> [Exercise requirements]:
Set down exactly the first line of the entries and every line after it, through the line with "Given: Click the Fields".

Source data:
= = =

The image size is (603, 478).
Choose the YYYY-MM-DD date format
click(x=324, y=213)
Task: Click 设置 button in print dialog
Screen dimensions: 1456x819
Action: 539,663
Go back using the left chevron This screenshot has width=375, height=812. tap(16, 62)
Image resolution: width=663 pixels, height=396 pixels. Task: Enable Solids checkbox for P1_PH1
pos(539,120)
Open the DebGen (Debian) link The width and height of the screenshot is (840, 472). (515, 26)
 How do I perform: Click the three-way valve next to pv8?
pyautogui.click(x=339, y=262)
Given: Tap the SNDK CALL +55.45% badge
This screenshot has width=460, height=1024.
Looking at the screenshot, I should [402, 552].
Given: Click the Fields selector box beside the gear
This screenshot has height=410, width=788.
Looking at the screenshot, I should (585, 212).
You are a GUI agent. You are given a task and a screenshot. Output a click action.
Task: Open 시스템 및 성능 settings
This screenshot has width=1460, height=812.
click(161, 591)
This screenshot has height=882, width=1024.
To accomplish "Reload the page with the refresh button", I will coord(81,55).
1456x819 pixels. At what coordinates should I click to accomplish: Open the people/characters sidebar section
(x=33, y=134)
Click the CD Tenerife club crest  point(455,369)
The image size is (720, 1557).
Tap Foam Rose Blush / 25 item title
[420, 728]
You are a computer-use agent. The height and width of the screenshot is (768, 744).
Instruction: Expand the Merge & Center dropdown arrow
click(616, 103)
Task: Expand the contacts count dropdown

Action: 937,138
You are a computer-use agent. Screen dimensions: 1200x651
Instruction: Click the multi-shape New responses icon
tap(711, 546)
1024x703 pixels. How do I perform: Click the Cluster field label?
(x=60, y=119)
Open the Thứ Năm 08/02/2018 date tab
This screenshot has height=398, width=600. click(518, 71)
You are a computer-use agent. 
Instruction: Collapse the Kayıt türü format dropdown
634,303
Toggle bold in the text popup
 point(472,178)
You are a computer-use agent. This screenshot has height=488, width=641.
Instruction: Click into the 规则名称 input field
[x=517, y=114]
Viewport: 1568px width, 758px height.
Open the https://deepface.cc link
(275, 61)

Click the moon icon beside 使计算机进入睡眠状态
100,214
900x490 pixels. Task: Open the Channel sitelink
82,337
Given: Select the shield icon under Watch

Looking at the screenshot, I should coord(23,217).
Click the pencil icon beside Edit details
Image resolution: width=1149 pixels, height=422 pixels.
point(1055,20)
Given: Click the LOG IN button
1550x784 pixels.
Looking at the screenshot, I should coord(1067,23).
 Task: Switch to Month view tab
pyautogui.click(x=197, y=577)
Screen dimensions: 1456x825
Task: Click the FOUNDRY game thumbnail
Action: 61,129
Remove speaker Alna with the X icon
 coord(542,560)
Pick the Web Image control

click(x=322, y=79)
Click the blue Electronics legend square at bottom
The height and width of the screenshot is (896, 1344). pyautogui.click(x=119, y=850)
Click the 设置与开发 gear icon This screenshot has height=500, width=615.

= = =

> [Your response]:
The image size is (603, 478).
Choose the YYYY-MM-DD date format
click(x=324, y=213)
Task: Click 设置 button in print dialog
Screen dimensions: 1456x819
Action: 539,663
Go back using the left chevron This screenshot has width=375, height=812. tap(16, 62)
Image resolution: width=663 pixels, height=396 pixels. Task: Enable Solids checkbox for P1_PH1
pos(539,120)
Open the DebGen (Debian) link The width and height of the screenshot is (840, 472). (515, 26)
 How do I perform: Click the three-way valve next to pv8?
pyautogui.click(x=339, y=262)
Given: Tap the SNDK CALL +55.45% badge
This screenshot has width=460, height=1024.
Looking at the screenshot, I should [402, 552].
Given: Click the Fields selector box beside the gear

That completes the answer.